Wednesday, August 04, 2010

summer 2010 crop tour - peas

These are Certified Organic Peas. These peas were sown into this field with the hopes of being a clean crop that we could harvest. Worst case scenario would have been that they came up dirty with weeds and we would have plowed them in as a legume plow-down. They came up beautifully though and it will be a bumper crop of peas for us. They will be used for human consumption in Split Pea Soup or Pea Butter or used for other organic farmers who need organic pea seed for next spring.

summer 2010 crop tour - oats

A nice crop of organic oats for 2010. Actually, these oats will be considered "transitional" oats as the land that they are grown on is not yet certified organic. They are being grown organically, but it takes three years to transition the land into Certified Organic status. A very nice crop for this year...these are "Rodney" Oats.

Tuesday, August 03, 2010

construction update end of july

So here is where we were at with construction of our straw bale house at the end of July, 2010. As you can see the garage has been up for some time now. All of our household stuff is being stored in there and it fits! That means that we have downsized all of our crap that we feel we no longer require in our lives. Stuff that bogs us down and certainly has no place in our new house which will be half the size of our old place. I still cannot get over what a good feeling it is to simplify things even just a little.
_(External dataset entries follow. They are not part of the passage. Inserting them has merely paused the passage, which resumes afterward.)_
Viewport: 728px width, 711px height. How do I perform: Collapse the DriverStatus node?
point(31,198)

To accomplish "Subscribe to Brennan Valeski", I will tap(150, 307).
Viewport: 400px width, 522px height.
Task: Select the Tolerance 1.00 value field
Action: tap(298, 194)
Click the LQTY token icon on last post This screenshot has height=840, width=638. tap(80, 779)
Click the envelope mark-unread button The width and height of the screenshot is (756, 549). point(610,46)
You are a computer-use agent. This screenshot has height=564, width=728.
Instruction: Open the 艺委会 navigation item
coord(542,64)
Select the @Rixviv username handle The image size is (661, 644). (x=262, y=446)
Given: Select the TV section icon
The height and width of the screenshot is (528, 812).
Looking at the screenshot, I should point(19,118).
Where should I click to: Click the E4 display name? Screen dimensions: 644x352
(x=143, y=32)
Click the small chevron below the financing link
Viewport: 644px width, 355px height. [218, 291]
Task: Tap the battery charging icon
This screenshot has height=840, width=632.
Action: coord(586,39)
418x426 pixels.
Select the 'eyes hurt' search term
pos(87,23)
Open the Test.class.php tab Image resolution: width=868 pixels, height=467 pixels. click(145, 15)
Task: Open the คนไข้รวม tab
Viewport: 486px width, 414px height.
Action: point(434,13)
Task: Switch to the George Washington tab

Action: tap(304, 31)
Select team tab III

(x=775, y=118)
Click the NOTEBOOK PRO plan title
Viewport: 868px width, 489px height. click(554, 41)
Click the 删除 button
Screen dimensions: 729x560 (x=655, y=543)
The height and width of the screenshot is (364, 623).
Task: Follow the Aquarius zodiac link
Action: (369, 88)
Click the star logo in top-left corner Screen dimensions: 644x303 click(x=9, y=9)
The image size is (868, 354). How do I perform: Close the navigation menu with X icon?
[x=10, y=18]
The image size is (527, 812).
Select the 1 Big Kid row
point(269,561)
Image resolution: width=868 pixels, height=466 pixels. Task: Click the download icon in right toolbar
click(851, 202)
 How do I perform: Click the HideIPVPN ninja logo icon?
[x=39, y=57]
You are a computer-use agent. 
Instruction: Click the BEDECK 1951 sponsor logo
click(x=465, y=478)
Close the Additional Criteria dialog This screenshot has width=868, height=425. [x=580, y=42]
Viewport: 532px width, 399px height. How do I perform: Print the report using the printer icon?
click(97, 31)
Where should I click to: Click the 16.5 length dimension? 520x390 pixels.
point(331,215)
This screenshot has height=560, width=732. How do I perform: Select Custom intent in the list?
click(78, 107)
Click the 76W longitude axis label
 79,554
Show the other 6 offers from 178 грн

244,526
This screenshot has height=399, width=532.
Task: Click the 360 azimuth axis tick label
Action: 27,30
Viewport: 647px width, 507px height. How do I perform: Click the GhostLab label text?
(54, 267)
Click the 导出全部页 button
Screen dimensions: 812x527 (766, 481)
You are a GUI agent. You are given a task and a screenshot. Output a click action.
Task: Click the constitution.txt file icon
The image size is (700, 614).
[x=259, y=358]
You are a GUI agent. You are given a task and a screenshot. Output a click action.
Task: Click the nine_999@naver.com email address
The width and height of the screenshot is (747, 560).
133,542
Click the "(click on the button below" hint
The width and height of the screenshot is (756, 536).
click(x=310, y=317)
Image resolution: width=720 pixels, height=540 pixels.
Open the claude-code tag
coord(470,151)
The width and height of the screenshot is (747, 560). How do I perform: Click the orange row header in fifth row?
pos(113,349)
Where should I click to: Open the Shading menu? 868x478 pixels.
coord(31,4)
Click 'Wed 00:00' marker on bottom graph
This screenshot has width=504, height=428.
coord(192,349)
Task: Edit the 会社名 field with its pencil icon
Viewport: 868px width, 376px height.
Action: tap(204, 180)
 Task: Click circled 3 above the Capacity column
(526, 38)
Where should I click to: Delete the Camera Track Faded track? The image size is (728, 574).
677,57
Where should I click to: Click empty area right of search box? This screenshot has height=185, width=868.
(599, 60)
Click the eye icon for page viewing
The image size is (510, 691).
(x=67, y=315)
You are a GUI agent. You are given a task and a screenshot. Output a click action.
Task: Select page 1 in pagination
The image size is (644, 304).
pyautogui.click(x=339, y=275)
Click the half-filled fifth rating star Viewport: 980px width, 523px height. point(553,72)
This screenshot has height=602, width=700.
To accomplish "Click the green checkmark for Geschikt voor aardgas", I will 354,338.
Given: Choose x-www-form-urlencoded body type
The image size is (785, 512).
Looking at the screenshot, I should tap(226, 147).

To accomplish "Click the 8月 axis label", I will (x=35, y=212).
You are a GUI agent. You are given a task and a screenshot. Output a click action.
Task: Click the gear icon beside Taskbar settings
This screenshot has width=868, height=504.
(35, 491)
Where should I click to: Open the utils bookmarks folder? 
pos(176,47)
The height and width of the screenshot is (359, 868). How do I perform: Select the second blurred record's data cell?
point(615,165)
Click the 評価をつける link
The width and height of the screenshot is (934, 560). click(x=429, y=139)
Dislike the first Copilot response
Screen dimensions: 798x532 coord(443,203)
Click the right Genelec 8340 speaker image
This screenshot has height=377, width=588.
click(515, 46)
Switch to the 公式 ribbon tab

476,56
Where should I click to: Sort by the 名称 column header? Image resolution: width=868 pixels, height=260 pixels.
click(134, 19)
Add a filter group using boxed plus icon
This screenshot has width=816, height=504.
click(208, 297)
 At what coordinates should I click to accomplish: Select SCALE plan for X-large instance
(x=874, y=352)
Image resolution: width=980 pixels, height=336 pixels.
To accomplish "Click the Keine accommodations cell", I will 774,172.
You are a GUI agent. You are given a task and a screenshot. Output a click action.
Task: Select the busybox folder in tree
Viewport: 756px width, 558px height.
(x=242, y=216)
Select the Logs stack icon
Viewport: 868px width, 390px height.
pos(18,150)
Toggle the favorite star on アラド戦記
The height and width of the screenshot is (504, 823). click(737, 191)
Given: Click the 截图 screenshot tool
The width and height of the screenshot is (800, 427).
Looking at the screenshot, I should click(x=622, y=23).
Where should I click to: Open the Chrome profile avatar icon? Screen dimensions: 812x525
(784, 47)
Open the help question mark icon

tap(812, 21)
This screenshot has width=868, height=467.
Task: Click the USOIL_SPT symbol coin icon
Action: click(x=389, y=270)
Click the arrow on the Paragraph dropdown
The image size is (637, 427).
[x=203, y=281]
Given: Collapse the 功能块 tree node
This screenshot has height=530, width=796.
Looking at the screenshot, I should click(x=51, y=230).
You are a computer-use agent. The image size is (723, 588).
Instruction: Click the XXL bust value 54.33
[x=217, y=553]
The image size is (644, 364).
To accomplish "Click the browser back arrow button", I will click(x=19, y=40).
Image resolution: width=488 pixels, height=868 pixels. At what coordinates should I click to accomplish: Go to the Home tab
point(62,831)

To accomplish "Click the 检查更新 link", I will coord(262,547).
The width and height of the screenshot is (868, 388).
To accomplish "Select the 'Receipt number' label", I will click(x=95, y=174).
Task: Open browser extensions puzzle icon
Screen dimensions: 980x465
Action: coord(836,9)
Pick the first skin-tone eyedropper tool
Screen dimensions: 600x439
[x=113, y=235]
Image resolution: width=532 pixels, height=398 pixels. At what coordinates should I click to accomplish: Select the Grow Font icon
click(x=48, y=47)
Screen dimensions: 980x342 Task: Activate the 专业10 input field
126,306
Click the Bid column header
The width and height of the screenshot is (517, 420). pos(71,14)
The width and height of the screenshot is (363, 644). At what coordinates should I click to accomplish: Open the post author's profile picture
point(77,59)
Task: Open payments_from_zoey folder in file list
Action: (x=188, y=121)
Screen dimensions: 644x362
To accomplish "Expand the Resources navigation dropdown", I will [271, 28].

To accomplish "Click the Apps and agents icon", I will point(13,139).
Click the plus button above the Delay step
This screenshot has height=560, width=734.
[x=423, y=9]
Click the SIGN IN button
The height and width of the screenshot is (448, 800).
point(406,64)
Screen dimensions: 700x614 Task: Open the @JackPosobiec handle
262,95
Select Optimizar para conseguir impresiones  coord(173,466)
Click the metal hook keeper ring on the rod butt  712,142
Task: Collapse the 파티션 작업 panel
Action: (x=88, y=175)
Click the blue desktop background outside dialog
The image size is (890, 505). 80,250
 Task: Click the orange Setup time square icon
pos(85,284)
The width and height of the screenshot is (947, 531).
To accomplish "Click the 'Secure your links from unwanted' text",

As you can see the slab is prepped and the plumbing is in place for our hot water heating system and potable water. As I type this on August 3 the concrete has been poured and materials are on-site for the wall construction to commmence this week. I will post some pics of that process. This is where it finally gets a little interesting and begins to look like something a little out of the ordinary. 

At the start of the bale assembly construction, the measurements are taken on the slab and the wood bale bearing assemblies (BBA) are constructed. Next, the window and door bucks are built. Towards the end of the week, the bales will be delivered and the final plans will be made to build the walls by placing bales. This all has to be timed for good weather, the arrival of the trusses and the crew to roof the house. Once the bale walls are in place, they cannot get wet! 

time for a holiday

Back in the beginning of July we had a chance to get away for a few days. The Boy had a volleyball camp in Jasper, Alberta and so we stayed at a local campground while he spent his days playing volleyball in town. It was great fun to just hang out and do nothing much. We spent some time at the Miette Hot Springs, did some sight-seeing and some shopping and just tried to relax a bit. I thought you might enjoy some pictures of Alberta.

we're still farming too you know...

Even though all of our efforts seem to be focused on building the new farm we still have farming activities ongoing. The cows have all calved out now...for us that only means three of them. But still, it is the beginning of our little herd of Galloways. This year we lost the first calf...from our heifer. We simply lost him...looked for days. The other two, more experienced cows had no problems and delivered two healthy boys. These two along with our 1 year old steer mean that we have no short supply of beef in the coming years. Right now our freezer is empty and he is starting to look mighty tasty out in our pasture. The two little guys are very cute and now that they are around a week old you can see them playing with each other from the distance. Running and bucking and driving moms nuts with their head butts to the udder at feeding time. Calving season is a fun time of year for us. 

We are also still producing wheat berries and flour on a weekly basis. I love this picture. This is what I view on a regular basis as I get told what I am doing wrong. It looks like Mrs. S is giving me a piece of her mind...I forget what she was talking about, but she wasn't angry. You can see the mill in the background and our little milling room where we mill flour and weigh and package. It is actually a relaxing activity away from the tedium of building and planning. Here, Cindy is just applying the labels to the bags that I have filled and sealed.